Exercise aim: Look below for the line with "This screenshot has height=388, width=499." and the line with "the Forest Pack". Copy exactly those two lines and every line between, but not the pictures.

Listed entries:
┄┄┄┄┄┄┄┄┄┄┄┄┄┄┄┄┄┄┄┄

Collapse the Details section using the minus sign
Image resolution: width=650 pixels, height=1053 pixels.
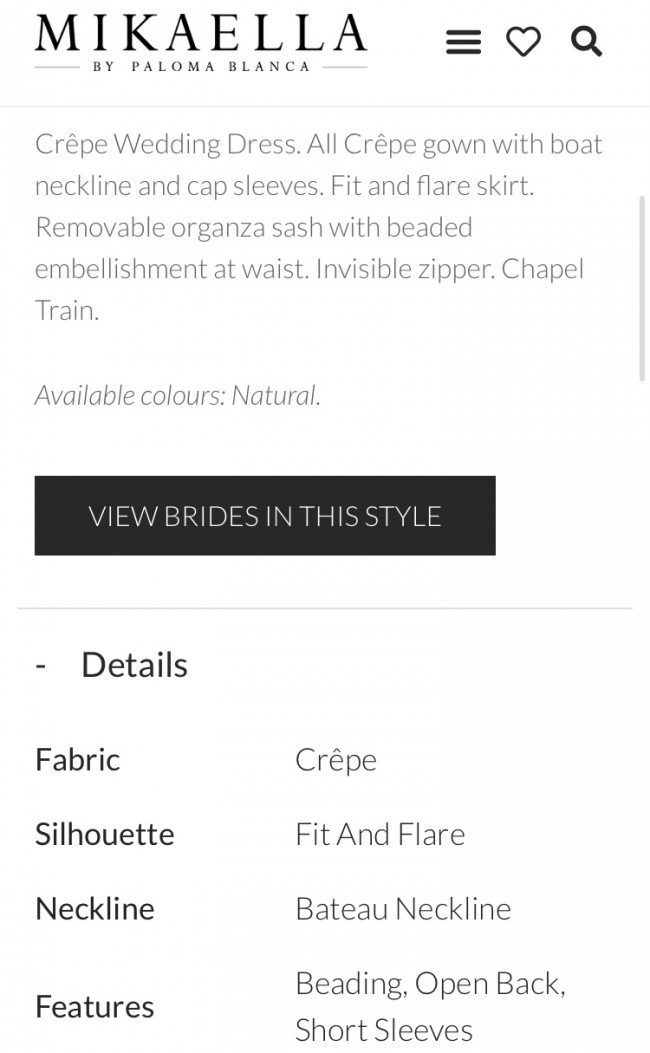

┄┄┄┄┄┄┄┄┄┄┄┄┄┄┄┄┄┄┄┄

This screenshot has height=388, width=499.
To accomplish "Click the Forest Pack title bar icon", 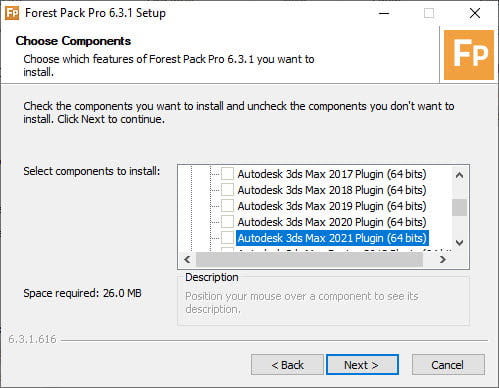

┄┄┄┄┄┄┄┄┄┄┄┄┄┄┄┄┄┄┄┄

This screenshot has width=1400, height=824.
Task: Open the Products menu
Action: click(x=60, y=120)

┄┄┄┄┄┄┄┄┄┄┄┄┄┄┄┄┄┄┄┄

Solution for this exercise:
This screenshot has height=388, width=499.
To accomplish "Click the Forest Pack title bar icon", 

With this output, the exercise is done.